To the editors:
Yesterday the Daily reported that the Stanford Association of Students for Sexual Assault Prevention (ASAP) held “informational” class sessions at the recent Parents’ Weekend, with the professed goal being (in the Daily’s words) “to inspire action and raise awareness.” One wonders how inspired the parents felt when they heard the sole faculty speaker at the sessions say, “Some students haven’t been here long enough to get raped yet, frankly.” It is bad enough that the parents heard such inflammatory language at an event that seems to have lacked any balance of viewpoints on the subject. It is worse that key parts of what the parents heard about the Stanford disciplinary rules were distortions. And it is unfortunate that for the second time in recent months, the Daily failed to treat these issues with objective scrutiny.
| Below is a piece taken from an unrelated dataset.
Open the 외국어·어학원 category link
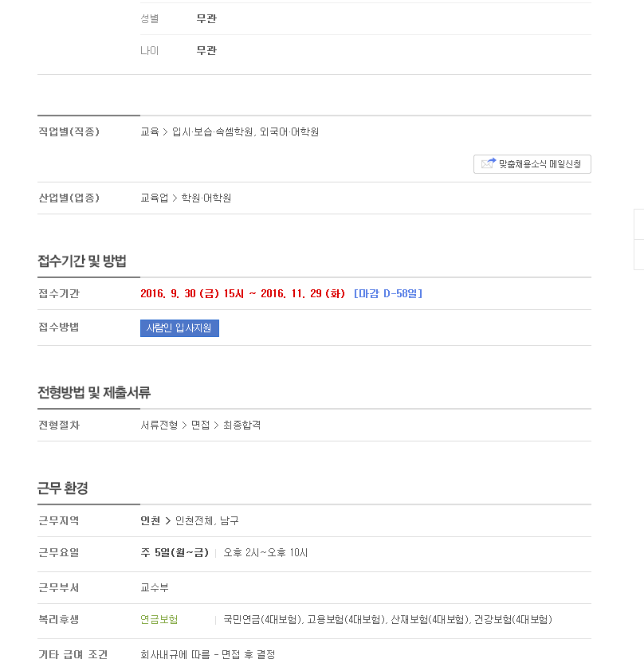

As reported, the faculty speaker took issue with Stanford’s published numbers on the actual rate of sexual assault or misconduct on campus, as well as the methodological rigor of the recent climate survey. Those are complicated issues that are fair game for public discussion, although the discussion needs to have balance apparently unavailable at the ASAP event. But the speaker also made highly misleading claims about the disciplinary rules enacted under Stanford’s new pilot process for addressing sexual offenses. These claims substantially repeat those previously made in an open letter by the ASAP’s faculty speaker and others. That open letter was reported in the Daily in January, also without any scrutiny by the Daily. Many of these claims were then refuted in a public letter issued by the Provost immediately thereafter — a letter that the Daily never reported.
The gist of the unfortunate claims made at the weekend event is that Stanford employs a “relatively narrow definition of sexual assault compared to other universities.” The speaker made much of the fact that certain sexual offenses that are called “sexual assault” at other schools fall in the definitional category “sexual misconduct” at Stanford, implying that these offenses are therefore not taken seriously at Stanford. Indeed, the speaker, citing no empirical evidence on the differential effects of such legal distinctions, said that she feels that Stanford’s sanctions “are not harsh enough and that this might discourage students from reporting assaults. Low sanctions also might not deter students enough from actually committing violence …. ” But as explained by the Provost in his public letter, in recent years Stanford has expanded, not restricted, the range of sexual conduct it prohibits, and that indeed no university in the country prohibits a wider range.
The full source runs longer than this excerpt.